**INPUT MATERIAL**.
-=-=-=-=-

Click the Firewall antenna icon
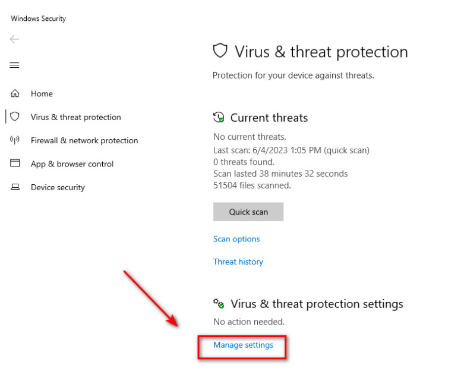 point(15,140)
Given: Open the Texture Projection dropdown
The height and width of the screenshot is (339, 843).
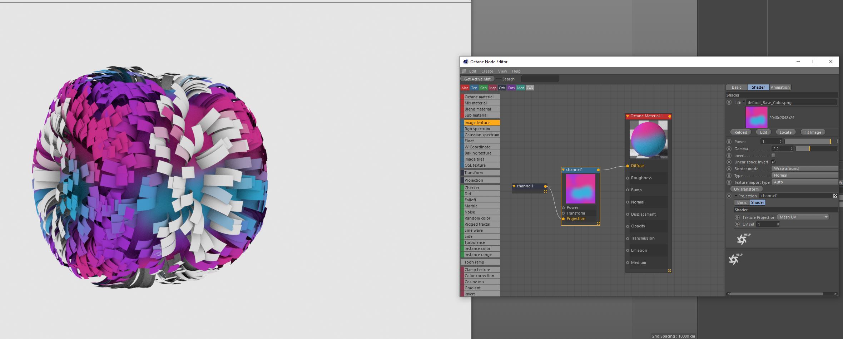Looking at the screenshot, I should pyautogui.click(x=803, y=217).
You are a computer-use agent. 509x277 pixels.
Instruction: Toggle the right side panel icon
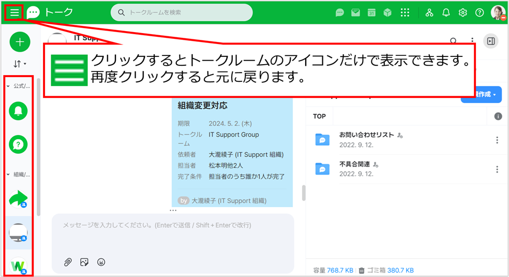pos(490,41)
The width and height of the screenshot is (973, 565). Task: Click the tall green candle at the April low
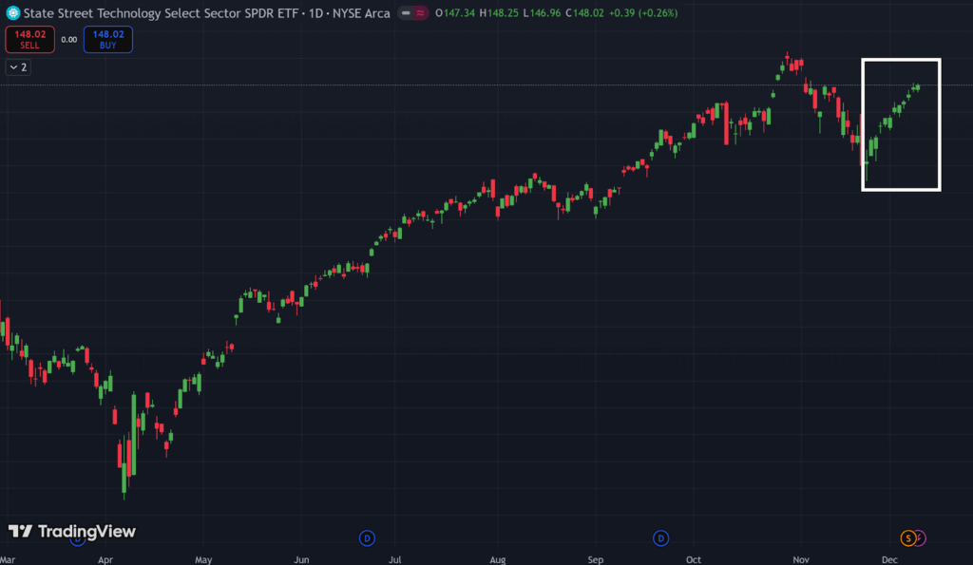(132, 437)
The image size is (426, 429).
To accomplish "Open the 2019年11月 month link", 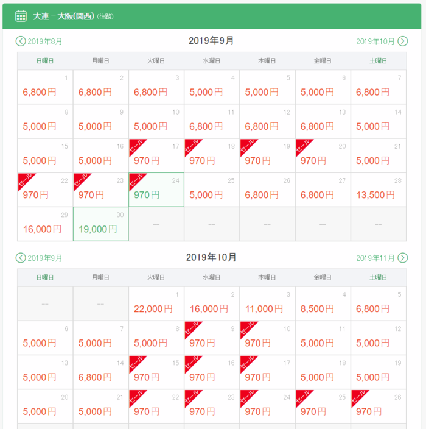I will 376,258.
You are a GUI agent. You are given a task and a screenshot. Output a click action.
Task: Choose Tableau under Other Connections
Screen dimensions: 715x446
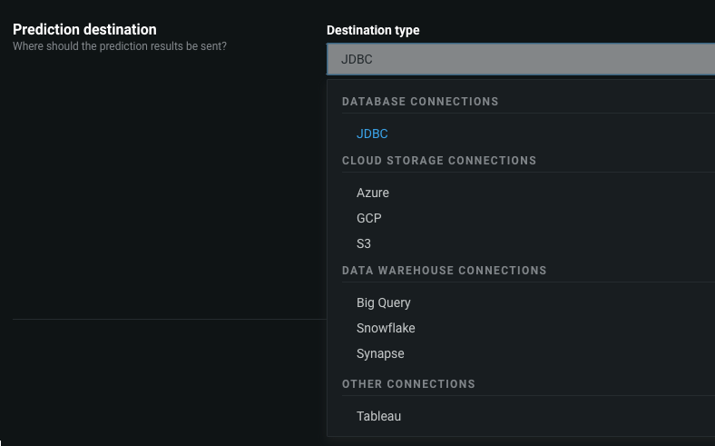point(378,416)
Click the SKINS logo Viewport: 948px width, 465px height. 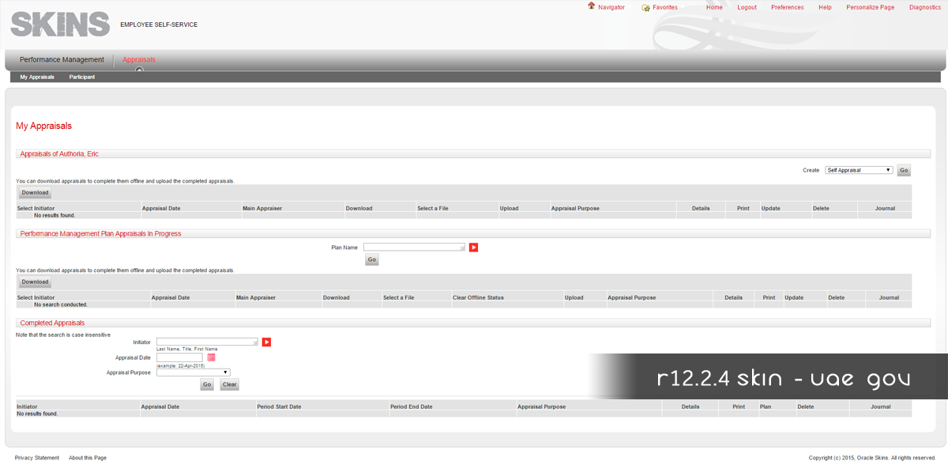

-=-=-=-=-

Within the records, tally every line that contains the word "agent". Only the resulting number should be given.

**RESULT OF THIS TASK**. 2